Extracted records
+++
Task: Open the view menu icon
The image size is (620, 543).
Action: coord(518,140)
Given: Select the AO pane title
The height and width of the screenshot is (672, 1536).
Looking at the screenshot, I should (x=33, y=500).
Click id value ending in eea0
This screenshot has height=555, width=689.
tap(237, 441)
+++
WHAT IS REQUIRED:
In the answer, each line of the data must appear exactly as written.

RESPONSE AREA:
Task: Open the view menu icon
The image size is (620, 543).
Action: coord(518,140)
Given: Select the AO pane title
The height and width of the screenshot is (672, 1536).
Looking at the screenshot, I should (x=33, y=500).
Click id value ending in eea0
This screenshot has height=555, width=689.
tap(237, 441)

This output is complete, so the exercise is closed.